Em uma nova pesquisa do Pew Research Center, uma grande maioria - 74% - dos americanos disse que não importaria para eles de uma forma ou de outra se um candidato presidencial fosse para 'uma universidade de prestígio como Harvard ou Yale'. Cerca de um quarto disse que isso faria diferença: 19% dizem que teriam mais probabilidade de apoiar tal candidato, enquanto 6% seriam menos prováveis. Essas opiniões mudaram muito pouco desde 2007.

Desde a eleição de George H.W. Bush (Yale '48) em 1988, todo presidente teve um diploma de graduação ou pós-graduação, ou ambos, de uma escola da Ivy League. A eleição de 2012, na verdade, foi uma questão de Harvard, colocando Barack Obama (JD, turma de 1991, após seu bacharelado em Columbia) contra Mitt Romney (JD / MBA, turma de 1975, com seu bacharelado na Universidade Brigham Young) . Harvard tem a maior alegação de ser uma escola preparatória da Casa Branca: oito presidentes obtiveram diplomas de bacharelado ou pós-graduação lá, começando com John Adams (bacharelado em 1755, mestrado em 1758).

Nem sempre foi assim.

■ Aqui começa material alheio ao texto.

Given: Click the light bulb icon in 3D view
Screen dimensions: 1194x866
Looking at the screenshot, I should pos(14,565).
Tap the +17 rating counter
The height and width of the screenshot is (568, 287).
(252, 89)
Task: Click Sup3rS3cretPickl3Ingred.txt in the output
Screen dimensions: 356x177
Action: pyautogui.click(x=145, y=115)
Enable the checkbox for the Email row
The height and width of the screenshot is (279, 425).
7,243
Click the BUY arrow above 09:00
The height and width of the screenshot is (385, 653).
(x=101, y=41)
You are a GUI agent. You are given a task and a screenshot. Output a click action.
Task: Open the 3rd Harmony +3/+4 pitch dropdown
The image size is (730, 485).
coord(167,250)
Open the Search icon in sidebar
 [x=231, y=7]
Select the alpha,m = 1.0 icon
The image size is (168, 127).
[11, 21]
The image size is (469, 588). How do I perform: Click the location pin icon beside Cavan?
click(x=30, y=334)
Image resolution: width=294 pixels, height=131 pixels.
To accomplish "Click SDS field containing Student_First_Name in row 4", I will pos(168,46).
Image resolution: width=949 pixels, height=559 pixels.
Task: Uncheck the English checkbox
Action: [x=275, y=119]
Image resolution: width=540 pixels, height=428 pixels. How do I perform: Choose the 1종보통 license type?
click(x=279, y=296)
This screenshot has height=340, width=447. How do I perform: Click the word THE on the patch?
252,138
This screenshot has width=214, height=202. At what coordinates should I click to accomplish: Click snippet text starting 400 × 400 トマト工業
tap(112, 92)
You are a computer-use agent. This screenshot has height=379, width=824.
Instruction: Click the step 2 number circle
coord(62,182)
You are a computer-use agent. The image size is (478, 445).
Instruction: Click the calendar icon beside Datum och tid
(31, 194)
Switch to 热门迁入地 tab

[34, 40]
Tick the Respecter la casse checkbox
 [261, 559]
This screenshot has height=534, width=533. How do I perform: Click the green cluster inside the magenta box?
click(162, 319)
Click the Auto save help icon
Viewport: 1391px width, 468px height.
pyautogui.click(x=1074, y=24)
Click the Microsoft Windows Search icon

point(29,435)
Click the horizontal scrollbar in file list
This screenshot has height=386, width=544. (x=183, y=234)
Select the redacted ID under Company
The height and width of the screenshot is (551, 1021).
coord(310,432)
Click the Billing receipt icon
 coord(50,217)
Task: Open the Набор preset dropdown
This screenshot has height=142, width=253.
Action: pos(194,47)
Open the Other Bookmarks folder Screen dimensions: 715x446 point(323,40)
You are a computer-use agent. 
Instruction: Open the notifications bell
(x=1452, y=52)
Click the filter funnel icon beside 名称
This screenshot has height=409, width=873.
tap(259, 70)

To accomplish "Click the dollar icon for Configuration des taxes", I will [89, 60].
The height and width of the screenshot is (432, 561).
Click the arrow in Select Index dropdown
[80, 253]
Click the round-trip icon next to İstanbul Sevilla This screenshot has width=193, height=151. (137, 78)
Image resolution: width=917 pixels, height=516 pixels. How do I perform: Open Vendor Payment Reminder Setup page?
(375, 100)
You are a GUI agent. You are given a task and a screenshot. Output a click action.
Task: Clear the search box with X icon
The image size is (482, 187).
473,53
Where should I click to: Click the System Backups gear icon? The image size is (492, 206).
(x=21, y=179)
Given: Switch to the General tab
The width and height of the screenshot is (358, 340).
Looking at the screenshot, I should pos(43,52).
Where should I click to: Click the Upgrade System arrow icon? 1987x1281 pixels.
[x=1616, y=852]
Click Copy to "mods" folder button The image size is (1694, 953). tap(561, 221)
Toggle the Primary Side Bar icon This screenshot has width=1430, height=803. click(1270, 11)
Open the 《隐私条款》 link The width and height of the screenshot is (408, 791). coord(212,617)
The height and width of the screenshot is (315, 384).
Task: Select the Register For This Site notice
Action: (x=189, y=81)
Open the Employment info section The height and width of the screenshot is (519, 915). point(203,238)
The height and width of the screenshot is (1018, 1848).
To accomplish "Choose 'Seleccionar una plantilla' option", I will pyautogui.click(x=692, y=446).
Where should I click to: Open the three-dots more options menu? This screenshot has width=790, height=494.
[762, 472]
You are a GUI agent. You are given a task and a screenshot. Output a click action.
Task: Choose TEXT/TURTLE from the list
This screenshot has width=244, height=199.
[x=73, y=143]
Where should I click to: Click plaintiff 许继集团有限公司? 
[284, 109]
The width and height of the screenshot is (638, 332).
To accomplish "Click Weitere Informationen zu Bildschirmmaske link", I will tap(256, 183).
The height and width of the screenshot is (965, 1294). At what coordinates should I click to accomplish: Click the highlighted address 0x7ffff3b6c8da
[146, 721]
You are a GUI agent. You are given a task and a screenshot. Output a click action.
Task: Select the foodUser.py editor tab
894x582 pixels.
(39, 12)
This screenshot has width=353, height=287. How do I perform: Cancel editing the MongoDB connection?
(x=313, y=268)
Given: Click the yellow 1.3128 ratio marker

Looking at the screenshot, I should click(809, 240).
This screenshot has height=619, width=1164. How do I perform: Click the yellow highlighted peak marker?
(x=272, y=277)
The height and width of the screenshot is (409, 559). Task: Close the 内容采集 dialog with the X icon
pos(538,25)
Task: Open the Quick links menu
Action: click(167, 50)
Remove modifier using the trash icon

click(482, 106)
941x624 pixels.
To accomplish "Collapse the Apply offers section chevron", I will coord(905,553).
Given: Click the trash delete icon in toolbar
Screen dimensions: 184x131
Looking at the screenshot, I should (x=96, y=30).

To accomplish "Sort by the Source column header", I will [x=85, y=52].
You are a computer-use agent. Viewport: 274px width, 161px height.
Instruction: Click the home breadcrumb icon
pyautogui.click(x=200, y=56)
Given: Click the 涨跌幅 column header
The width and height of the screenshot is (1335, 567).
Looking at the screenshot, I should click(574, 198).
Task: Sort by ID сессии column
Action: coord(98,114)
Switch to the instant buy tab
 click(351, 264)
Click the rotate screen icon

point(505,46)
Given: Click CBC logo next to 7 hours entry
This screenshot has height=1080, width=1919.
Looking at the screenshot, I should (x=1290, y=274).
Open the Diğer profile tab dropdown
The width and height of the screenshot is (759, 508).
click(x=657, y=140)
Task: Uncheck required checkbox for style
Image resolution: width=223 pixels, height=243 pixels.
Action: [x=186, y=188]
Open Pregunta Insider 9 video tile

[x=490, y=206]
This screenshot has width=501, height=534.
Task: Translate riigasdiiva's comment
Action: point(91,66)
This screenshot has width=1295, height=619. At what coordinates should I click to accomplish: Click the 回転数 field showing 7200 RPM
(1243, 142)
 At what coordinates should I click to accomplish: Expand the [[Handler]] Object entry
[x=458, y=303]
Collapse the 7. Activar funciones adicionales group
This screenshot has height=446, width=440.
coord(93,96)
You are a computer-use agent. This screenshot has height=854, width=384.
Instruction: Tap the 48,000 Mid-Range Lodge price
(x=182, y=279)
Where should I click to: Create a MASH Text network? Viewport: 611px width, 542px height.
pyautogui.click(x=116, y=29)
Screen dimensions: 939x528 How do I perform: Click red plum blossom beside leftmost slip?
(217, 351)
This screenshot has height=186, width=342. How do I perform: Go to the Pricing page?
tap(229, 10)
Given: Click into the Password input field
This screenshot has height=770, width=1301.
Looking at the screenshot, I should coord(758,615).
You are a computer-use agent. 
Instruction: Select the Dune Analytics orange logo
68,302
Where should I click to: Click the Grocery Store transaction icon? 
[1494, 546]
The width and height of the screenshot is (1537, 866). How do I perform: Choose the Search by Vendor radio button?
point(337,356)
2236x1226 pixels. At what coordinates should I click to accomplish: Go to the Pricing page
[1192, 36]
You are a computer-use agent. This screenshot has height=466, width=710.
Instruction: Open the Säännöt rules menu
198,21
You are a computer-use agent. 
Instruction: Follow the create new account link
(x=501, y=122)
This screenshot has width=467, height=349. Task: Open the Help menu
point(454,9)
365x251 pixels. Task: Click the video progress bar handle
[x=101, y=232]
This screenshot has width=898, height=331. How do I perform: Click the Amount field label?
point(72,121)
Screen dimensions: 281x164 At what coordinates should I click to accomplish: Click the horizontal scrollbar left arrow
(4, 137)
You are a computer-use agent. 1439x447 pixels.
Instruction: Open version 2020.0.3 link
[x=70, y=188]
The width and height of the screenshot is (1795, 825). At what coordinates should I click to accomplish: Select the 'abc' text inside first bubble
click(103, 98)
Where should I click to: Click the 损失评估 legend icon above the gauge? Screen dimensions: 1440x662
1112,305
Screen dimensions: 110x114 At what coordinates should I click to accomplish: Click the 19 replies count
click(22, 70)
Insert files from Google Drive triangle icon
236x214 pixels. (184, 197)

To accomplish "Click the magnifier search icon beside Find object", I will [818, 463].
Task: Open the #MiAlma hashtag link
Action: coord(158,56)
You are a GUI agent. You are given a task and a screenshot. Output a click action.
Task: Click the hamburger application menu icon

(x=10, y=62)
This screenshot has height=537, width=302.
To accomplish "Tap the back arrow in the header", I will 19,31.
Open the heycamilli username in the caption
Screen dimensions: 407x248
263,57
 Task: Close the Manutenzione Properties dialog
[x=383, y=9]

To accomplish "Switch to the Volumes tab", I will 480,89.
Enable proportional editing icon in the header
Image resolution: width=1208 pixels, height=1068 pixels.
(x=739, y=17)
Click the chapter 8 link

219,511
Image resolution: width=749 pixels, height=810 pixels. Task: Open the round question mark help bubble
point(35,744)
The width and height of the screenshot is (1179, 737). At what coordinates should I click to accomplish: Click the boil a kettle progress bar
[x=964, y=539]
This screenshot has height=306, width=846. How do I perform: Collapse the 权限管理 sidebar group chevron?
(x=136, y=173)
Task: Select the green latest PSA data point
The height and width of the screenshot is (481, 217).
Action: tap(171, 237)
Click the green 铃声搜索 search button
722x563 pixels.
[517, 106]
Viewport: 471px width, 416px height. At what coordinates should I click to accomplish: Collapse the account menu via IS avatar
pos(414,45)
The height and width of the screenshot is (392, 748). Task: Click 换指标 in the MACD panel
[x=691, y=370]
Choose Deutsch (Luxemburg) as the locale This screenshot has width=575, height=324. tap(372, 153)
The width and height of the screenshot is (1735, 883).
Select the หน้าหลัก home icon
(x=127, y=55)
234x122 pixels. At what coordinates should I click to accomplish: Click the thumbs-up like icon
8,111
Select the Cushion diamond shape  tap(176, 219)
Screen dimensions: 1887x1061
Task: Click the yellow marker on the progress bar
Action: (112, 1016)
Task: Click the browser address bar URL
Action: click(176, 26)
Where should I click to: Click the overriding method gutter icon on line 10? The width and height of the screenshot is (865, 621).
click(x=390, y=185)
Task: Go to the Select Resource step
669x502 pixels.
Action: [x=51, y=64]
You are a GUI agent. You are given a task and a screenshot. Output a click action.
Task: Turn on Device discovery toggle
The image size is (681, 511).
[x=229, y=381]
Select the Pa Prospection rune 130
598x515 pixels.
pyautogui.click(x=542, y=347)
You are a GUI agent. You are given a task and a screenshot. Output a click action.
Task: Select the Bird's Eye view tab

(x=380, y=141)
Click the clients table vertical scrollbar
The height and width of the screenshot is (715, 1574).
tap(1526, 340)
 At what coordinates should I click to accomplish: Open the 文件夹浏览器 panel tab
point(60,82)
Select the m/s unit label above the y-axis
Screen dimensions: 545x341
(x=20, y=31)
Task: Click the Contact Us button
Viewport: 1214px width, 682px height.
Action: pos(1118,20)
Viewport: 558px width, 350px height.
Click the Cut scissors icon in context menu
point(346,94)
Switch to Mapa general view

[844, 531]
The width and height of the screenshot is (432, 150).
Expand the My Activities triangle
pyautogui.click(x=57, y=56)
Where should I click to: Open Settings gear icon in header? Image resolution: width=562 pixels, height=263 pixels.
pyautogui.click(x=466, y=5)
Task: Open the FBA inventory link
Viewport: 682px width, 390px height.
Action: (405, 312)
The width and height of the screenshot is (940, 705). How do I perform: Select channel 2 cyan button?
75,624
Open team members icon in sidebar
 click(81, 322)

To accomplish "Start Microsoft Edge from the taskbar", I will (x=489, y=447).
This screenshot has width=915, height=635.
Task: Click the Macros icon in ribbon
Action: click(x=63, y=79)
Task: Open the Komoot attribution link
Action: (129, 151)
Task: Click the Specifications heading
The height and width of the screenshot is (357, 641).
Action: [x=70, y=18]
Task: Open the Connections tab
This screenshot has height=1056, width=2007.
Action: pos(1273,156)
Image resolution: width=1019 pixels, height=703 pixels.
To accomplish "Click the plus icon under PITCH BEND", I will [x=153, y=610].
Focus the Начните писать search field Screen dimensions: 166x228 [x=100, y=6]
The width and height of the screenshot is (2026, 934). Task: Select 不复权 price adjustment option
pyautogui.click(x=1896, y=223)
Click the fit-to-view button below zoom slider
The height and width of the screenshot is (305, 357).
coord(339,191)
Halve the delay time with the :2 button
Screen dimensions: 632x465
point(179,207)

Durante grande parte da história da nação, a educação universitária foi um privilégio para os ricos, bem relacionados ou ambos; dos primeiros 24 homens que se tornaram presidentes, 11 não haviam se formado na faculdade (embora três deles tivessem feito faculdade sem se formar). O último presidente a ganhar a Casa Branca sem ter um diploma universitário foi Harry Truman, que estudou brevemente em uma faculdade de administração local e em uma faculdade de direito, mas não se formou em nenhuma das duas. (Embora muitos presidentes tenham sido advogados, frequentar a faculdade de direito não era comum até o final do século 19; antes disso, os candidatos a advogados normalmente 'liam direito' por conta própria ou se tornavam aprendizes de um advogado ou firma estabelecida.)

Os futuros presidentes que frequentaram a faculdade em sua maioria foram para instituições privadas (embora, para ser justo, não havia muitas faculdades ou universidades públicas até depois da Guerra Civil). No total, apenas nove presidentes receberam seus diplomas de graduação em universidades públicas (incluindo as academias de serviço).


A pesquisa da Pew Research descobriu que jovens, minorias e aqueles com menos educação têm mais probabilidade de ter uma visão positiva de um candidato que frequentou uma universidade de prestígio. Aproximadamente um quarto dos democratas liberais (27%) afirmam que teriam mais probabilidade de apoiar tal candidato, em comparação com apenas 11% dos republicanos conservadores.



Não há grupo no qual mais teria uma reação negativa do que positiva a um candidato com uma educação de elite, incluindo republicanos e inclinados que concordam com o Tea Party. 10% dos republicanos do Tea Party dizem que estariam mais propensos a apoiar um candidato que se formou em uma escola de prestígio, 10% disseram que menos provável e 79% dizem que não importa.